The two circles intersect when
$$
2a \cos\theta = a \implies \cos\theta = \frac{1}{2} \implies \theta = \pm\frac{\pi}{3}
$$
Therefore the area of the region is
\begin{align*}
\int_{-\pi/3}^{\pi/3} \int_a^{2 a\cos\theta} r\,dr\,d\theta
&= 2 \int_{0}^{\pi/3} \int_a^{2 a\cos\theta} r\,dr\,d\theta \\
&= \int_{0}^{\pi/3}\left. r^2 \right|_a^{2 a\cos\theta} \,d\theta \\
&= \int_{0}^{\pi/3}\left(4a^2\cos^2\theta - a^2\right)\,d\theta \\
&= a^2 \int_{0}^{\pi/3}\left(2(1+\cos2\theta) - 1\right)\,d\theta \\
&= a^2 \int_{0}^{\pi/3}\left(1+2\cos2\theta\right)\,d\theta \\
&= a^2 \left[\theta+\sin 2\theta\right]_{0}^{\pi/3}\\
&= a^2 \left(\frac{\pi}{3} + \frac{\sqrt{3}}{2}\right)
\end{align*}
If the second curve has equation $r=2a\cos2\theta$, it's a rose of four leaves.
The curves intersect when
$$
a = 2a \cos2 \theta \implies \cos2 \theta = \frac{1}{2}
$$
The portion in the right half-plane has three components.
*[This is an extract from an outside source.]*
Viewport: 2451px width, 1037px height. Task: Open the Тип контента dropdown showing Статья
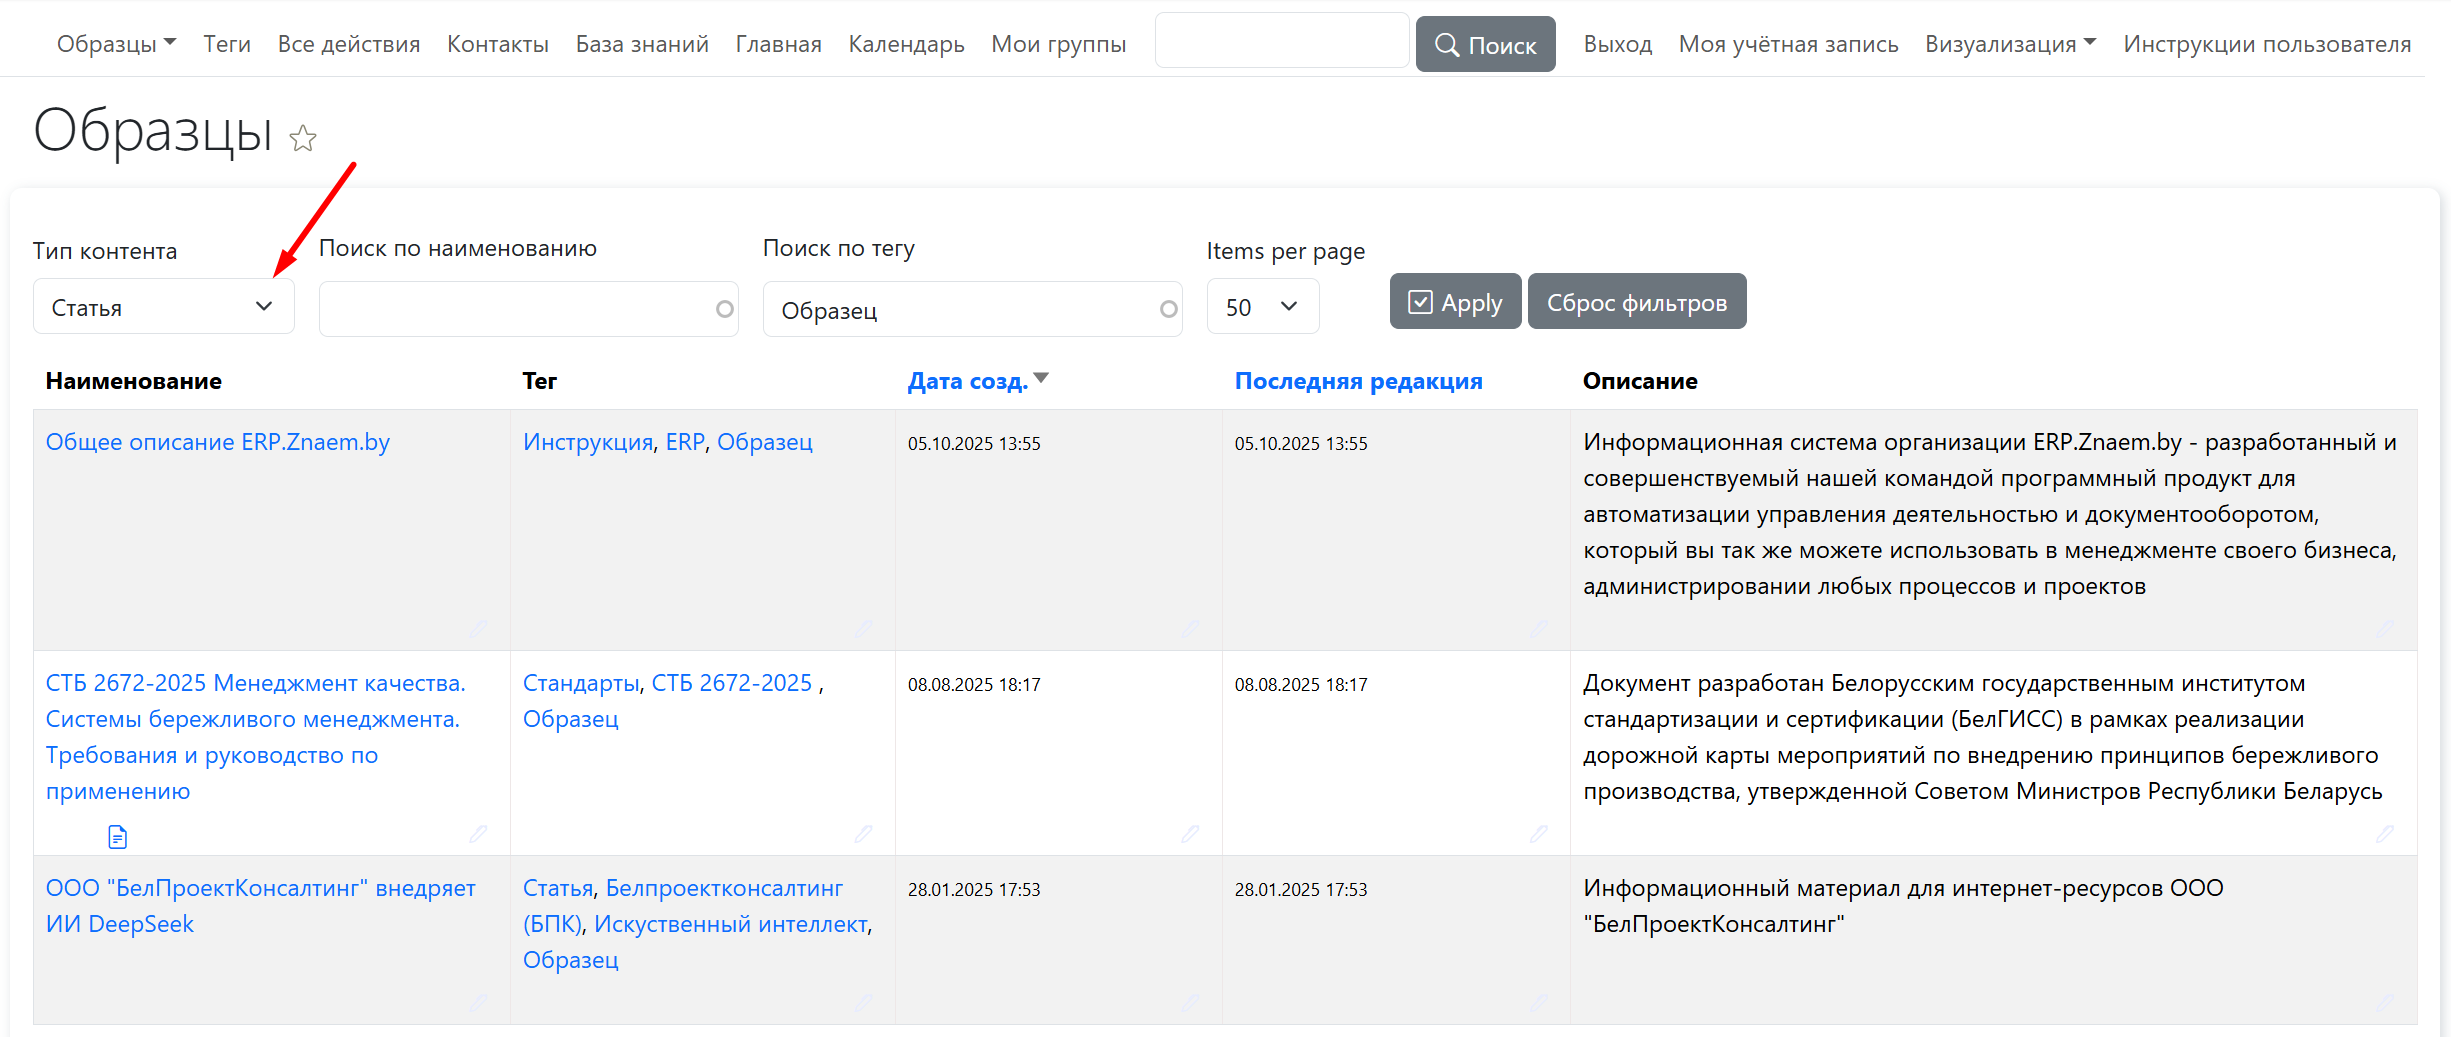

Let's find the area of the largest component. That is the portion with $-\frac{\pi}{6} \leq \theta \leq \frac{\pi}{6}$. Its area is
$$
A = 2 \int_0^{\pi/6}\int_0^{2a\cos2 \theta} r\,dr\,d\theta
$$
Substituting $\phi = 2\theta$ and $d\phi = 2d\theta$ transforms this integral into the previous one. So
$$
A = \frac{1}{2}\cdot a^2 \left(\frac{\pi}{3} + \frac{\sqrt{3}}{2}\right)
= a^2 \left(\frac{\pi}{6} + \frac{\sqrt{3}}{4}\right)
$$